The mainstay of treating Barrett’s involves removing the offending agent – acid reflux. This usually requires taking medications that partially block the ability of the stomach to produce acid. Most commonly, a proton pump inhibitor (PPI) is used. Examples of PPI’s are omeprazole, pantoprazole, Prevacid, Nexium, Prilosec, Aciphex, Zegerid, and Dexilant.
Weight loss if overweight, avoiding eating and drinking within 3 hours of going to bed, and moderation of caffeine and alcohol may help. Quitting smoking is important.
Monitoring for precancerous (or cancerous) changes is recommended for most patients with Barrett’s esophagus by preforming endoscopy and obtaining biopsies. The interval between endoscopies can vary and can be from annually to every 5 years. A persons underlying health or advanced age may affect a recommendation when to have a follow up endoscopy, if at all.
Barrett’s can predispose to esophageal cancer. There is usually a precancerous stage, called dysplasia that is diagnosed by the appearance of the cells obtained during endoscopy. Dysplasia can progress to esophageal cancer. Progression to cancer is uncommon; studies that follow patients with Barrett’s esophagus reveal that only 0.5 percent of patients develop esophageal cancer per year.
TREATMENT OF DYSPLASIA AND ESOPHAGEAL CANCER IN BARRETT’S
If precancerous changes (dysplasia) are discovered, we usually ask for confirmation by a second pathologist opinion. It is sometimes difficult to correctly identify precancerous changes, especially when there is acid reflux related inflammation. The precancerous changes are graded as “low grade dysplasia” or “high grade dysplasia,” depending upon their severity. Patients with low grade dysplasia are usually told to increase their dose of acid suppressing medication and undergo a repeat endoscopy in a few months. High grade dysplasia has a much higher risk of becoming cancer and requires more aggressive treatment.
Radiofrequency Ablation – This is an endoscopic technique in which a special catheter with electrodes is either attached to the end of the endoscope or a balloon with these electrodes is inserted into the esophagus. The electrodes provide thermal (heat) energy which destroy the Barrett’s tissue. This often results in normal esophageal tissue growing back. This technique often requires two to three procedures to completely remove the Barrett’s tissue.
Endoscopic Mucosal Resection – This is an endoscopic procedure to determine the extent of dysplasia (how deep the cells invade the wall of the esophagus) while at the same time removing the (pre-)cancerous cells. Endoscopic mucosal resection is done with an endoscope and tool similar to those used to remove polyps in the colon.
Surgery – A surgeon will remove a portion of the esophagus containing the abnormal areas. This type of surgery usually results in long term regurgitation but can more reliably remove all the precancerous and cancerous cells.
Disorders of Esophageal Contraction (Motility Disorders)
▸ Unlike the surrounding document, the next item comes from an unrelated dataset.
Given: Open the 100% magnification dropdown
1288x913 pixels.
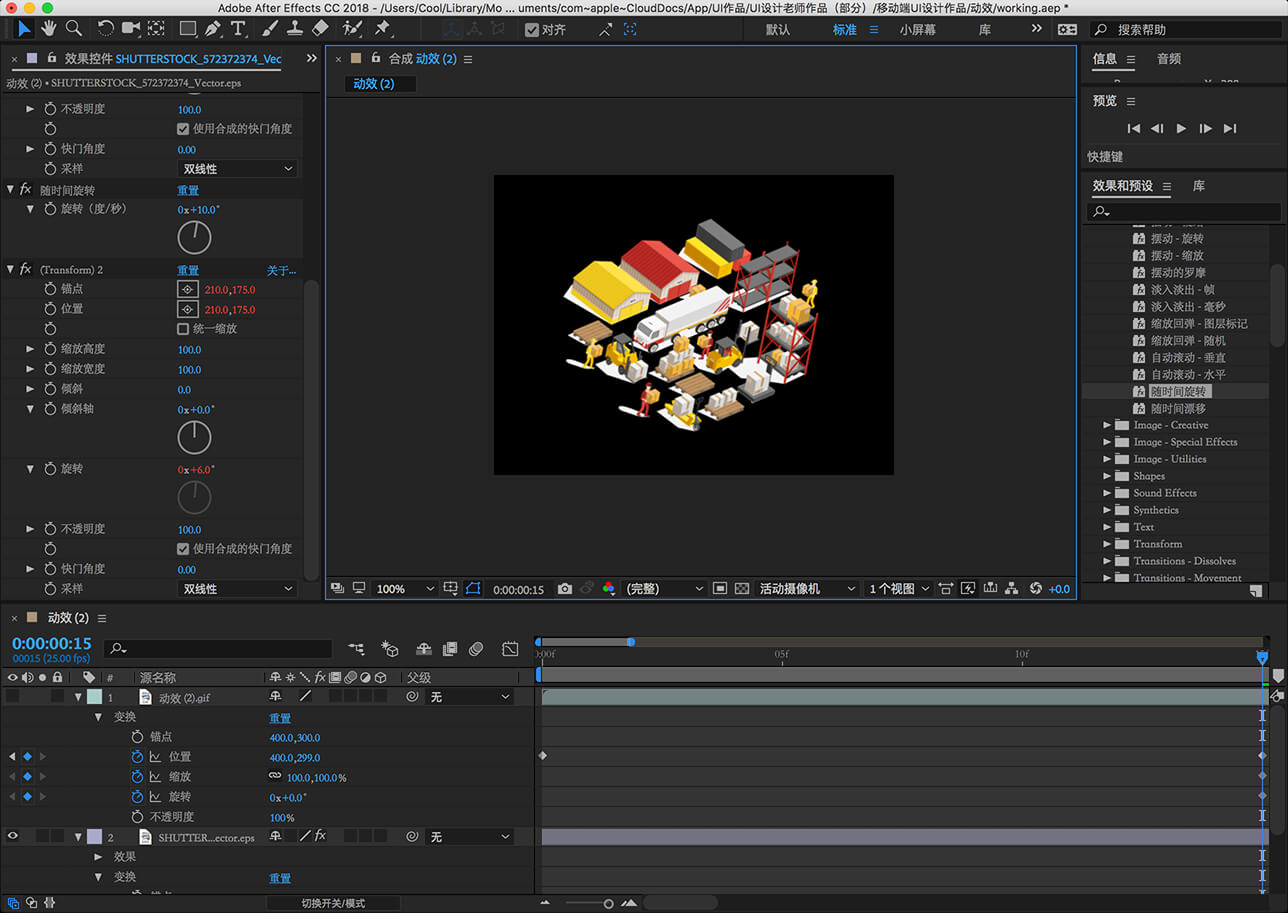Looking at the screenshot, I should [404, 589].
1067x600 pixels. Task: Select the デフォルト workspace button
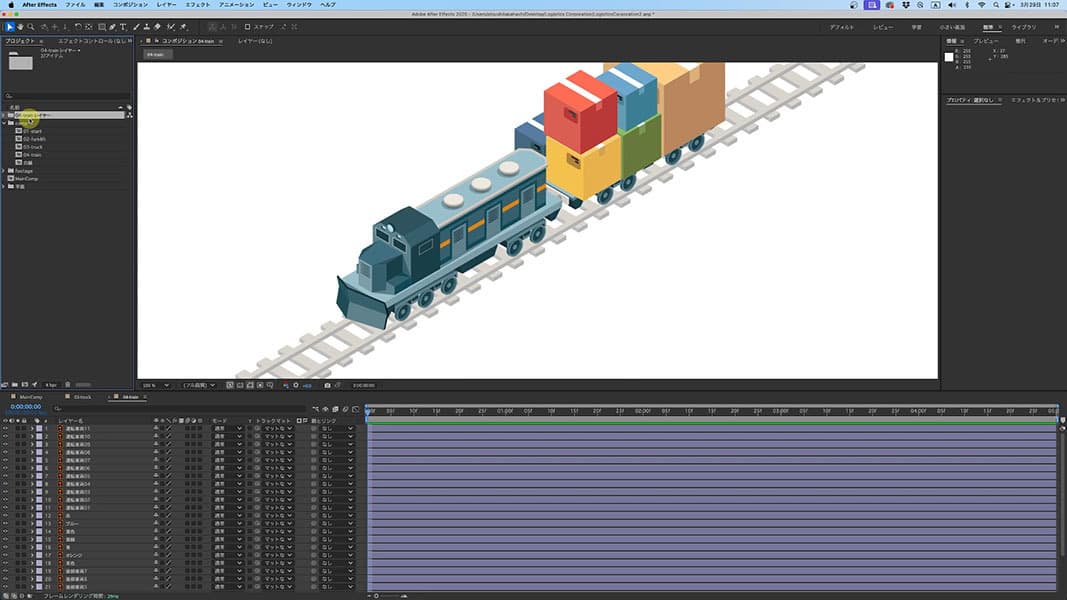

Esophageal motility disorders cause abnormalities in the contraction mechanism of the esophagus usually manifesting as non-cardiac chest pain or the sensation that food and/or liquids seem to get hung up in the chest after swallowing. The primary motility disorders are achalasia, diffuse esophageal spasm, nutcracker esophagus, and ineffective peristalsis. Esophageal function is usually assessed with motility testing, also called manometry. We now offer High Resolution Manometry that more accurately evaluates the motor function of the esophagus. Patients with esophageal motility disorders are then treated, for example in achalasia, they may undergo pneumatic endoscopic balloon dilation, BoTox injection, or be referred to a surgeon, as appropriate for each individual circumstance based on detailed consultation.